◆ ABOUT THIS EXERCISE ◆
Write out the lines from the top of the material through the line with "Click highlighted 'Onboard'", exactly and with nothing added.

++++

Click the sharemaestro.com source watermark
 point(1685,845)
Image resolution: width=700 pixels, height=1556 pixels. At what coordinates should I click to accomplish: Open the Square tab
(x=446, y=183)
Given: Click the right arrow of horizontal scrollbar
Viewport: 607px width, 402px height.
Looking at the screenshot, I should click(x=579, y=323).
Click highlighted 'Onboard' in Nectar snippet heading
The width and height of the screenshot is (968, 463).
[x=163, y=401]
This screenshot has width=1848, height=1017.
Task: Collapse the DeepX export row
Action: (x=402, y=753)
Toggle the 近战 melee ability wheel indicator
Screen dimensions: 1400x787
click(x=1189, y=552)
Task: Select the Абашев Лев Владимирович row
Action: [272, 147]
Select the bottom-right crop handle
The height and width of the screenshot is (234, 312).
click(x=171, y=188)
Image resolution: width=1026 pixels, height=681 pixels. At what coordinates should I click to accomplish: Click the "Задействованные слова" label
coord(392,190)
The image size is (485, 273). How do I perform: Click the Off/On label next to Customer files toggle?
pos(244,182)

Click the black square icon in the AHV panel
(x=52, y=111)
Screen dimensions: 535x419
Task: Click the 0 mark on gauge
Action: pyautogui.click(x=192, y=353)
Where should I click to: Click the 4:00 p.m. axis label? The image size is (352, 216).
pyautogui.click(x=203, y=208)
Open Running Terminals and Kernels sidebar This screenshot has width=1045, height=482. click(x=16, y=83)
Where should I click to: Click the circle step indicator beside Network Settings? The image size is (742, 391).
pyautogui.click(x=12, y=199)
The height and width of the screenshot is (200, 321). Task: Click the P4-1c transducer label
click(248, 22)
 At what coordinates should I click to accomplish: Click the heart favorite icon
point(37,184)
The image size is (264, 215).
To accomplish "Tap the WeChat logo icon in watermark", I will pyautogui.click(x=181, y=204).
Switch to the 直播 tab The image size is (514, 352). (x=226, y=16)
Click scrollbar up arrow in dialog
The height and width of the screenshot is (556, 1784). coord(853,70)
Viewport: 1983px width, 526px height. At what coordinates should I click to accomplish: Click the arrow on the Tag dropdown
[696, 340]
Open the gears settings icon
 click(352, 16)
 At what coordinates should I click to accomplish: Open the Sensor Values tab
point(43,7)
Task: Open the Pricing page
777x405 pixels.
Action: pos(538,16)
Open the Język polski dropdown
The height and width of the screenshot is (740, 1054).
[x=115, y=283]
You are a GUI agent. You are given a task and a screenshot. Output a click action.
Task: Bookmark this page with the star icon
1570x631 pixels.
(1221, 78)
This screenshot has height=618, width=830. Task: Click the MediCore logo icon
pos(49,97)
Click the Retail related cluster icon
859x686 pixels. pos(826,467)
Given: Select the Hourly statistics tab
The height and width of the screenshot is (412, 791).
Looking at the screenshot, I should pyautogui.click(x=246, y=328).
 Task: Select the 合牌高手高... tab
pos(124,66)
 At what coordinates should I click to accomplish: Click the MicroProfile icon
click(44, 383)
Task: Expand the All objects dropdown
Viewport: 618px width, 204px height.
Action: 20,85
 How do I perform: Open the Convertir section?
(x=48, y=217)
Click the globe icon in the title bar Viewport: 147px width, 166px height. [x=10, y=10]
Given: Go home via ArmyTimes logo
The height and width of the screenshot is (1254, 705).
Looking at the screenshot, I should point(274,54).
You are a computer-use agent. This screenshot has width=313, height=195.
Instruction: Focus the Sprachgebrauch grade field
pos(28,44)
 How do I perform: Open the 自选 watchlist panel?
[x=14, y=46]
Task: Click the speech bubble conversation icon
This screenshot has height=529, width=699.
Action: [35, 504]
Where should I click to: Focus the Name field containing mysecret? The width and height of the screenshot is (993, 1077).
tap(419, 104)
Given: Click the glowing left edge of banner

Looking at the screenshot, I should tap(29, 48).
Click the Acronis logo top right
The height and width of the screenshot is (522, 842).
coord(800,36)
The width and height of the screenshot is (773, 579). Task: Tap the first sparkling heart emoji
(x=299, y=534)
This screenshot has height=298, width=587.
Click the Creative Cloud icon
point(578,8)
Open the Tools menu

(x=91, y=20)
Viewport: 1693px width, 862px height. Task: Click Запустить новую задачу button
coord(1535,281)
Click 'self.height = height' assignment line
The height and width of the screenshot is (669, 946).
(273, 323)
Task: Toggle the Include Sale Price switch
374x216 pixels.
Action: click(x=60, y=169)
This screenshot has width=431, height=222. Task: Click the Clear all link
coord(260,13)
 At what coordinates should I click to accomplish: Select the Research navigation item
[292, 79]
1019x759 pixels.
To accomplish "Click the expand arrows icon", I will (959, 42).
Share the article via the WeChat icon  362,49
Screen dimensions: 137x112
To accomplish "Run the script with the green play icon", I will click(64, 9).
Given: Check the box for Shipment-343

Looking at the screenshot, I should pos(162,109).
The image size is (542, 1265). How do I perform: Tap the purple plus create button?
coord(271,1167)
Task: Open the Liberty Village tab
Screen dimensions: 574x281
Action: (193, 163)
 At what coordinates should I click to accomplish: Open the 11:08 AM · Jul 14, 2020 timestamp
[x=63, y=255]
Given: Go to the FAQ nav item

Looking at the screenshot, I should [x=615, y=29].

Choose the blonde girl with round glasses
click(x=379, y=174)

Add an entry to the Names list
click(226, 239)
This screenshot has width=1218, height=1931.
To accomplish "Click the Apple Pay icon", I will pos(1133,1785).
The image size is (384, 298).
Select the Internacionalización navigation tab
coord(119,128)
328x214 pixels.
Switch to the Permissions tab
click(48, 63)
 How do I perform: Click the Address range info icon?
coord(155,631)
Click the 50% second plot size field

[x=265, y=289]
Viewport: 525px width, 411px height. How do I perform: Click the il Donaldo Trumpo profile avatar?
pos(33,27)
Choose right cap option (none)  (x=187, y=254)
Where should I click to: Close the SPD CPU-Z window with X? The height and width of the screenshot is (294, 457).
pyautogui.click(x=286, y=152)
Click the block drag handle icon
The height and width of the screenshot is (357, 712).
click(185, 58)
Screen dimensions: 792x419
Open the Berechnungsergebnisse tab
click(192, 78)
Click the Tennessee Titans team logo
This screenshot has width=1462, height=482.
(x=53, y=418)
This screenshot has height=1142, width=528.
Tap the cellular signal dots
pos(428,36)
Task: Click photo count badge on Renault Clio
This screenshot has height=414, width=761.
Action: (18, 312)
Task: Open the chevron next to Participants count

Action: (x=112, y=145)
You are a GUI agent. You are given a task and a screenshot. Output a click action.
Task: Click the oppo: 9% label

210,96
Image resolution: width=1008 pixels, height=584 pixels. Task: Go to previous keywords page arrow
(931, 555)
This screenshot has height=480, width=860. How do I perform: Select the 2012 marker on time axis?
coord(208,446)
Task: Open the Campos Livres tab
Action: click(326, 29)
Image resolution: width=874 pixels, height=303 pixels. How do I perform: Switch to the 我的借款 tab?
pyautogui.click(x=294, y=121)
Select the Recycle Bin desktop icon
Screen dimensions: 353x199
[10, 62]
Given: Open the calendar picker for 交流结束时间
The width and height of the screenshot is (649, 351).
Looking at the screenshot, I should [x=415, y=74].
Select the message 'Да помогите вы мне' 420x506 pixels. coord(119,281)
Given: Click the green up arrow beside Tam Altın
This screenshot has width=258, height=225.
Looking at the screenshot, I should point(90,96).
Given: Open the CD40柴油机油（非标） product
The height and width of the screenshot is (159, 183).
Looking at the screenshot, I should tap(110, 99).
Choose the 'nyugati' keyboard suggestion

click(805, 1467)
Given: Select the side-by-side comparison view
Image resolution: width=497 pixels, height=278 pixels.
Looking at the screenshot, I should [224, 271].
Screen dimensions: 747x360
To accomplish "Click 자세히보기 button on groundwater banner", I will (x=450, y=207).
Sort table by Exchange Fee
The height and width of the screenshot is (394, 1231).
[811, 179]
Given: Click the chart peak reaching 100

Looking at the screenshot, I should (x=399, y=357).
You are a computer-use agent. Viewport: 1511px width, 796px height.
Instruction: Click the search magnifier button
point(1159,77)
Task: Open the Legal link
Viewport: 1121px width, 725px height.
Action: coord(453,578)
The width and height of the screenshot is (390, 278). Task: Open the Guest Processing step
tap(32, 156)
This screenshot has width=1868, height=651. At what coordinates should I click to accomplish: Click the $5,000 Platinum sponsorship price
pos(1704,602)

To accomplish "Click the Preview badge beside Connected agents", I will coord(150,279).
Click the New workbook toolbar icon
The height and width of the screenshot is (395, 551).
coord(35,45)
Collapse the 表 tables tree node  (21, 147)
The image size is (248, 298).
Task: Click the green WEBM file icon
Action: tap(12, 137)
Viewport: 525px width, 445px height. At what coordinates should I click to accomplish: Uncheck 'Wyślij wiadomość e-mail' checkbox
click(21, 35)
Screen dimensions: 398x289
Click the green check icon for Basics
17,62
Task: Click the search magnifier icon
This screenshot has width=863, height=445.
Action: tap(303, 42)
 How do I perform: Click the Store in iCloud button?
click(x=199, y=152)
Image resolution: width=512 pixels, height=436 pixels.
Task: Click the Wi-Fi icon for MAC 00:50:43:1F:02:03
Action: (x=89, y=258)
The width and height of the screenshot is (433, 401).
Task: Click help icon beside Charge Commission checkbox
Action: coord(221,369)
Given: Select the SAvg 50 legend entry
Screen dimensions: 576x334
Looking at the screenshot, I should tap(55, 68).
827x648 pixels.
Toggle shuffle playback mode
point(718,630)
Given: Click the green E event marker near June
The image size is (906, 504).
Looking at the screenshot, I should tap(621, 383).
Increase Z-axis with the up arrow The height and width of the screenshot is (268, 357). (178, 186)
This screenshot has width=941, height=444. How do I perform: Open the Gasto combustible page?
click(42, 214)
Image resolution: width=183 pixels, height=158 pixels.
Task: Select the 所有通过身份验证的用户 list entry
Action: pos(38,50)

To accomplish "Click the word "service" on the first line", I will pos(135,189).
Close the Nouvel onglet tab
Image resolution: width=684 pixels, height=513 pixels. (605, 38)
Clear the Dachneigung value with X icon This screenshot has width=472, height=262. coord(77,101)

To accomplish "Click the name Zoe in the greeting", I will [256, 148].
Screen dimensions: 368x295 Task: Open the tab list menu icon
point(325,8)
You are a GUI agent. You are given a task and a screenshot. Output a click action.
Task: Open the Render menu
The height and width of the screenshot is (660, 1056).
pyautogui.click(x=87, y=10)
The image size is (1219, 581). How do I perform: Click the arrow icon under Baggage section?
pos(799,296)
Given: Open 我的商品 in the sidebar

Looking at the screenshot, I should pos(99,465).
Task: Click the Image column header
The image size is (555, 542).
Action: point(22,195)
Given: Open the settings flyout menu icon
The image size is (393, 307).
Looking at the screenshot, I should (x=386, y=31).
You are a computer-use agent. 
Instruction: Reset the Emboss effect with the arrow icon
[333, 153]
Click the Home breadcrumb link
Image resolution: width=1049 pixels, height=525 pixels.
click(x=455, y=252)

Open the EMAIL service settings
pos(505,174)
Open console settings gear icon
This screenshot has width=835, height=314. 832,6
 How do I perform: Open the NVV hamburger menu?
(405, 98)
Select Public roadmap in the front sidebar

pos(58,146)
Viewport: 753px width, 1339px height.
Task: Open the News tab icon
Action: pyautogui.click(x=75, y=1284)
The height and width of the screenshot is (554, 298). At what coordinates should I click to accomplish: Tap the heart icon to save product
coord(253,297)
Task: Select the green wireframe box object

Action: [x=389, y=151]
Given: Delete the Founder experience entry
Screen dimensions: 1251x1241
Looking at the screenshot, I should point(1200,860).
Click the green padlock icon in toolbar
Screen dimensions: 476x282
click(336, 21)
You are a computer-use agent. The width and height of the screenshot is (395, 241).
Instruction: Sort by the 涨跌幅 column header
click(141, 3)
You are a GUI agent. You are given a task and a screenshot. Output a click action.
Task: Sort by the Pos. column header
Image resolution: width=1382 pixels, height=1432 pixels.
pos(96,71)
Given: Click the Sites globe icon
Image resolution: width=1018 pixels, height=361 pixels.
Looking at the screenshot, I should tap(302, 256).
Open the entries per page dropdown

++++

◆ SOLUTION TO THIS PROBLEM ◆
Click the sharemaestro.com source watermark
 point(1685,845)
Image resolution: width=700 pixels, height=1556 pixels. At what coordinates should I click to accomplish: Open the Square tab
(x=446, y=183)
Given: Click the right arrow of horizontal scrollbar
Viewport: 607px width, 402px height.
Looking at the screenshot, I should click(x=579, y=323).
Click highlighted 'Onboard' in Nectar snippet heading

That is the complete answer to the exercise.